La procédure législative n'a pas été en ce domaine exempte de toute critique. Le nouvel article 1397 du Code civil prévoyait qu' « à peine de nullité, l'acte notarié contient la liquidation du régime matrimonial modifié ». Certains s'étaient émus de cette disposition en indiquant que la liquidation devait intervenir uniquement lorsqu'elle est nécessaire 3 . Le législateur a été sensible à cet argument et, à l'occasion de la loi portant réforme de la protection des majeurs du 5 mars 2007, il a en quelque sorte parachevé son oeuvre, ou peut être ajouté un nouvel élément d'incertitude, en ajoutant que la liquidation devait intervenir « si elle est nécessaire ».

On peut s'interroger sur les raisons de cette moindre médiatisation de la procédure du changement de régime matrimonial. Il est possible d'avoir une vision en quelque sorte minimaliste et considérer que finalement la réforme ne bouleverse pas les principes essentiels existant jusque là. L'essentiel serait que désormais il est possible de se passer d'un avocat. La meilleure preuve en est que l'intérêt de la famille est toujours la condition du changement, que l'on retrouve toujours le délai de deux ans. La règle de l'immutabilité du changement de régime matrimonial subsiste.

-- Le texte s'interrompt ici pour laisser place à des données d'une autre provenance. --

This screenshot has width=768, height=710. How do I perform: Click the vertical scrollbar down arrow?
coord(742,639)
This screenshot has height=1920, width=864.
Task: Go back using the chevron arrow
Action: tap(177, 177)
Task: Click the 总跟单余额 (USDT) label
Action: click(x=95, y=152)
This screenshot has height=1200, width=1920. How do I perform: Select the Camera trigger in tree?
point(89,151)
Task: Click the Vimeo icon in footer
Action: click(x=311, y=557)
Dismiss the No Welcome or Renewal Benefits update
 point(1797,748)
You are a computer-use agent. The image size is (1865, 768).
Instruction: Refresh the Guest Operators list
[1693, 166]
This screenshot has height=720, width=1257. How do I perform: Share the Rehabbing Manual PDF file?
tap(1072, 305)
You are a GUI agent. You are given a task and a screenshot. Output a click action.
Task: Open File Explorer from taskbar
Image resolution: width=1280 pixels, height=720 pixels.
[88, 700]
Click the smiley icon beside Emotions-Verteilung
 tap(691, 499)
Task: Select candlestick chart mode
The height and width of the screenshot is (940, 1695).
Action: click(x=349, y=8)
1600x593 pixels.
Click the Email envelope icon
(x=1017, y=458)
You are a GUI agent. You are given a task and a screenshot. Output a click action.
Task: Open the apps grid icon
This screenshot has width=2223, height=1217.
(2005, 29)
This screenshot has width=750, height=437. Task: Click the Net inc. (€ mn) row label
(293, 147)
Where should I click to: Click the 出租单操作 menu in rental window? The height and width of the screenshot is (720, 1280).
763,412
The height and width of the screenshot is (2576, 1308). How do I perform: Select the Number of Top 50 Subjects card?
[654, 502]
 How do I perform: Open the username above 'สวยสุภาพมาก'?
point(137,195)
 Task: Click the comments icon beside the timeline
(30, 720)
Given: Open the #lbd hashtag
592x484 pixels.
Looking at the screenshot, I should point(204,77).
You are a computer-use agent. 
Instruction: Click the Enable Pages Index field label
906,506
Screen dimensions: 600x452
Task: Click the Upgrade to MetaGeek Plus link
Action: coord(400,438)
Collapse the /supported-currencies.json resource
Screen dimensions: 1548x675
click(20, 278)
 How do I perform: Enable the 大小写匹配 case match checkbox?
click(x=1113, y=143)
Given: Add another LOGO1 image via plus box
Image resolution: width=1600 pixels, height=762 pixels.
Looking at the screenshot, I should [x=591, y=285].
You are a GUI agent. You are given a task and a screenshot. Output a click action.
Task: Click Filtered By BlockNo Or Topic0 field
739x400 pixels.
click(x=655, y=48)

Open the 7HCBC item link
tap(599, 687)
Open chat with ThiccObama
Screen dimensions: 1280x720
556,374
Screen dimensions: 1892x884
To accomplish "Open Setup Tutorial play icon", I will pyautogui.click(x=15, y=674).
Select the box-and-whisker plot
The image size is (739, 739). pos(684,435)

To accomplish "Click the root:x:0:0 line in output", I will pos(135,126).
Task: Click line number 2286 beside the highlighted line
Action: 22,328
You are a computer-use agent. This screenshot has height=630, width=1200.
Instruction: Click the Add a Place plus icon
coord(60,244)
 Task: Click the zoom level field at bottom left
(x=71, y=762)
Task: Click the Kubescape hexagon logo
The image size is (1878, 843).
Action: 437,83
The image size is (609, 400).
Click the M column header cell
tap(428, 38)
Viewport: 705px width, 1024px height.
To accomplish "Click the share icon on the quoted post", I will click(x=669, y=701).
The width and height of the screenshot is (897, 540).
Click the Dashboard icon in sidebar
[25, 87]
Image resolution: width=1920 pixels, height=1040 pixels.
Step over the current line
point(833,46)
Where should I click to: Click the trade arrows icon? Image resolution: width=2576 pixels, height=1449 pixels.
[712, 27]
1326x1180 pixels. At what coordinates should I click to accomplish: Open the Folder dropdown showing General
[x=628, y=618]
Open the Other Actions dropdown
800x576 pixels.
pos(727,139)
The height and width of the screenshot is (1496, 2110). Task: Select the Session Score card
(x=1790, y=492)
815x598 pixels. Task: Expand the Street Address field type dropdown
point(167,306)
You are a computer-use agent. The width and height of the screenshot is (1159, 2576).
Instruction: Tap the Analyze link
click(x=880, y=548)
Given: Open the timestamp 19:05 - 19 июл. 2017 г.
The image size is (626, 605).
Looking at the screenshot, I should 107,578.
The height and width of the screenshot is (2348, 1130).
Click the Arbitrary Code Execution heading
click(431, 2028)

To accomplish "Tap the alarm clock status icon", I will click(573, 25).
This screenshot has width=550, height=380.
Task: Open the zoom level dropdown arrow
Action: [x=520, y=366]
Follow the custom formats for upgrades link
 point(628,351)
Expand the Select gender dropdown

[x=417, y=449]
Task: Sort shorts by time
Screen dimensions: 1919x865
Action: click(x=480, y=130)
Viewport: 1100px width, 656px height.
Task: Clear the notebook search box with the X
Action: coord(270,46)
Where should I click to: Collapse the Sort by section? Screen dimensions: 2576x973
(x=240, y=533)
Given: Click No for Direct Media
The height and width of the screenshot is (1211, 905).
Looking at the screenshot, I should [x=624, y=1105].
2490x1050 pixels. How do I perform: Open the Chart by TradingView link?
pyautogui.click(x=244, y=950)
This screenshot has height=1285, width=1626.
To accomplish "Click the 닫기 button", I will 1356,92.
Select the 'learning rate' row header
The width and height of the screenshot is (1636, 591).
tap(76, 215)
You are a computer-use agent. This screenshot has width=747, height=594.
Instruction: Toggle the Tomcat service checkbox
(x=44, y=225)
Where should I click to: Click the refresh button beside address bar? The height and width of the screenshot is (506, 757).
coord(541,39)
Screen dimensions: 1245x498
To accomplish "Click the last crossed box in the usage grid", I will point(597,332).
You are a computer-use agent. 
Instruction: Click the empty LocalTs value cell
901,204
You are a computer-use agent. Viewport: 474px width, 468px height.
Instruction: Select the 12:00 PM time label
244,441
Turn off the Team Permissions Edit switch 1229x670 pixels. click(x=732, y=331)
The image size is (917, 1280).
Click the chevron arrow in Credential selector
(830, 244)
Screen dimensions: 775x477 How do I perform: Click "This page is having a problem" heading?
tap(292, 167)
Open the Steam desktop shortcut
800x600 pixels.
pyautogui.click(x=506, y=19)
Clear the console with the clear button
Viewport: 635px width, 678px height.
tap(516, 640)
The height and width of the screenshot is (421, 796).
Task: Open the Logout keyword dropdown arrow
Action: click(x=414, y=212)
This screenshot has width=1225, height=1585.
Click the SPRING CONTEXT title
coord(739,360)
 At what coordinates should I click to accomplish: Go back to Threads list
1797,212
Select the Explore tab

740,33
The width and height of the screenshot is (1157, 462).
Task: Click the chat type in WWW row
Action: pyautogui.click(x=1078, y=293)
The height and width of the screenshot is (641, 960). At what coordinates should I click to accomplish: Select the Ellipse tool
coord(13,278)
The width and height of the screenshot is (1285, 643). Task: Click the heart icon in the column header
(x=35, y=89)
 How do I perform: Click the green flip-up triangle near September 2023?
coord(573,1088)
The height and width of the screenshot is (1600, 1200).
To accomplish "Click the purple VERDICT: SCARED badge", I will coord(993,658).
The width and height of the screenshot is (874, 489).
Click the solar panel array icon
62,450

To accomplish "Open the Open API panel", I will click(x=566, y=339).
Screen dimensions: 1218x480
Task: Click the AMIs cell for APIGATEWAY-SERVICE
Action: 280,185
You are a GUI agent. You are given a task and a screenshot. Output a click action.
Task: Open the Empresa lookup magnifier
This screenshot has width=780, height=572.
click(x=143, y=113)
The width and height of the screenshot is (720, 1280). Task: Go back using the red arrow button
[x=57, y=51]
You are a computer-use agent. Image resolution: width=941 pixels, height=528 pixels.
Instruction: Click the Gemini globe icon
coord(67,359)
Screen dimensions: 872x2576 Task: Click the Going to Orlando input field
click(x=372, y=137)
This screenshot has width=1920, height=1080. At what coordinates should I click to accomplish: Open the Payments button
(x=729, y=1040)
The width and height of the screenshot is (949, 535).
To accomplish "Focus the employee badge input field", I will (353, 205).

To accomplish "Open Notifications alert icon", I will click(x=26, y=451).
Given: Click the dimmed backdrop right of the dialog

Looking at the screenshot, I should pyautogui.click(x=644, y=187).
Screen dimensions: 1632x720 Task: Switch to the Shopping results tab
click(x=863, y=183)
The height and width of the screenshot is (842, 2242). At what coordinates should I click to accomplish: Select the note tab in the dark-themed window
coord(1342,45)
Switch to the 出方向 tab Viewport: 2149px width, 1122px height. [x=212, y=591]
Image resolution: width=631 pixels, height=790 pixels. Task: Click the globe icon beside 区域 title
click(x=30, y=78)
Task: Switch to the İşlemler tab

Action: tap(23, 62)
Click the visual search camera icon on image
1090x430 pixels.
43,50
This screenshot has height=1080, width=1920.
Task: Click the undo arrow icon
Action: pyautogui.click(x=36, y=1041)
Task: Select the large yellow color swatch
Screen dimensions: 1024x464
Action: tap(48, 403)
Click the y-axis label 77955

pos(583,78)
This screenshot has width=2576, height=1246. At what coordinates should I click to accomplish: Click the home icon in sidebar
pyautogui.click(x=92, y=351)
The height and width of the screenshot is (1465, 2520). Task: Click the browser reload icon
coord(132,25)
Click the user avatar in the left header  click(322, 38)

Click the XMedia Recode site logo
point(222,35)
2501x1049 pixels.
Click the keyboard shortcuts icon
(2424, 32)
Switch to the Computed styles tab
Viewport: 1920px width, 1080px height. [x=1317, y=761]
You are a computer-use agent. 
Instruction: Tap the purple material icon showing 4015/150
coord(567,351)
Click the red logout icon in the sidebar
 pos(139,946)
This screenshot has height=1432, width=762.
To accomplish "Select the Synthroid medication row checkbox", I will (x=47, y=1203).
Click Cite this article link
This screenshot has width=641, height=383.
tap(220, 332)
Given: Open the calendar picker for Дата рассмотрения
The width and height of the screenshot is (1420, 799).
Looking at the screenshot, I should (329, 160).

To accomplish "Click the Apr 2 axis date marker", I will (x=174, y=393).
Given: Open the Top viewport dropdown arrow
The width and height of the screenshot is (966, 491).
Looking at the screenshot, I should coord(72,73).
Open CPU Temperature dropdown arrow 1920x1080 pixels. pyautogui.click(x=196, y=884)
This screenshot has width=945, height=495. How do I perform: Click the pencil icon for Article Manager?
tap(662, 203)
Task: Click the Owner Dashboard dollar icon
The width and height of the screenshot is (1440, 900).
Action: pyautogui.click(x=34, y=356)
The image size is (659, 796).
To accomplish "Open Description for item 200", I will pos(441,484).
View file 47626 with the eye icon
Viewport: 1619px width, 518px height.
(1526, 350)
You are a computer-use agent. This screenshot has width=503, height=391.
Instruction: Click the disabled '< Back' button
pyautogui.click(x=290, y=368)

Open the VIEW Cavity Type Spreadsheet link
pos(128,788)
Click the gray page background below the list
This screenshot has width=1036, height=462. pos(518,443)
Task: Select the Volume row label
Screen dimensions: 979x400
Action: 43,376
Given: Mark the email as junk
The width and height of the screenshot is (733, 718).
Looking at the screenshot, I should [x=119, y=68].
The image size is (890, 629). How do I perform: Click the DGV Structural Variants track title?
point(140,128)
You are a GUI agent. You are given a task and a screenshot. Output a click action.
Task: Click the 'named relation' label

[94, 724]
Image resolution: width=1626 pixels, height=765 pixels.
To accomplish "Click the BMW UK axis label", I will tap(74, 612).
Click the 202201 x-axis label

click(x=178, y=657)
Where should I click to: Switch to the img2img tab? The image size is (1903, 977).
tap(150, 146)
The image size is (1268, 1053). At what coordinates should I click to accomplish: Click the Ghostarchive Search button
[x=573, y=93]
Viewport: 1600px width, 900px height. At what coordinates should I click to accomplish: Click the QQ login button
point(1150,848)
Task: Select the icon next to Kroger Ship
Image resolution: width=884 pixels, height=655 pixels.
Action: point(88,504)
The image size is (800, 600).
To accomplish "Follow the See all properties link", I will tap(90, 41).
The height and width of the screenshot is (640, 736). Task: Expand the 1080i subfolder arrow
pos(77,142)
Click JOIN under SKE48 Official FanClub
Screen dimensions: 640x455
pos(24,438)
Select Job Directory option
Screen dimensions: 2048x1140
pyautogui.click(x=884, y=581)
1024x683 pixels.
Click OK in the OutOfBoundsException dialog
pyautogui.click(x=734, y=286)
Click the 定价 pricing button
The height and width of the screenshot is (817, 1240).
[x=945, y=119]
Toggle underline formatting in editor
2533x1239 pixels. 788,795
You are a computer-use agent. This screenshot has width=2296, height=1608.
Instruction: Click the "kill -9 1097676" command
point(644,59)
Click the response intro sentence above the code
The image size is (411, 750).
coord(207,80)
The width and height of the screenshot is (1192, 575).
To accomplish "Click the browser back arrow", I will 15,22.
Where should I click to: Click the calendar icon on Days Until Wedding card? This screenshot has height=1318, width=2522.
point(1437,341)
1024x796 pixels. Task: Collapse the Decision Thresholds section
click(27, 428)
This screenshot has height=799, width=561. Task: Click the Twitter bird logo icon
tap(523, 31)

Si l'on veut continuer dans ce domaine, pourquoi ne pas dire que le changement de régime matrimonial a perdu une partie de son utilité. Au plan civil, on sait que le principal apport loi du 3 décembre 2001 tient à l'adoption d'une nouvelle conception de la famille et que cette loi a fait du conjoint survivant, toujours un héritier un peu à part dans la logique du droit des successions, mais de premier rang. Et que pire au plan fiscal ! La prochaine disparition annoncée des droits de mutation entre époux devrait sonner le glas de cette technique.

Malgré tout, cette vision minimaliste ne doit pas prospérer, en raison du caractère beaucoup trop réducteur de l'affirmation suivant laquelle le changement de régime matrimonial a pour objectif de favoriser le conjoint survivant et de ne pas payer de droits de mutation. La réforme du droit du changement de régime matrimonial doit être placée dans une optique beaucoup plus large qui est celle du nouveau droit patrimonial de la famille qui englobe aussi bien le droit des régimes matrimoniaux que celui des successions et des libéralités. L'évolution de la composition des patrimoines et la transformation des structures familiales imposaient cette retouche.

Il importe d'envisager les nouvelles conditions du changement de régime matrimonial (I), avant de préciser ses modalités de mise en oeuvre (II).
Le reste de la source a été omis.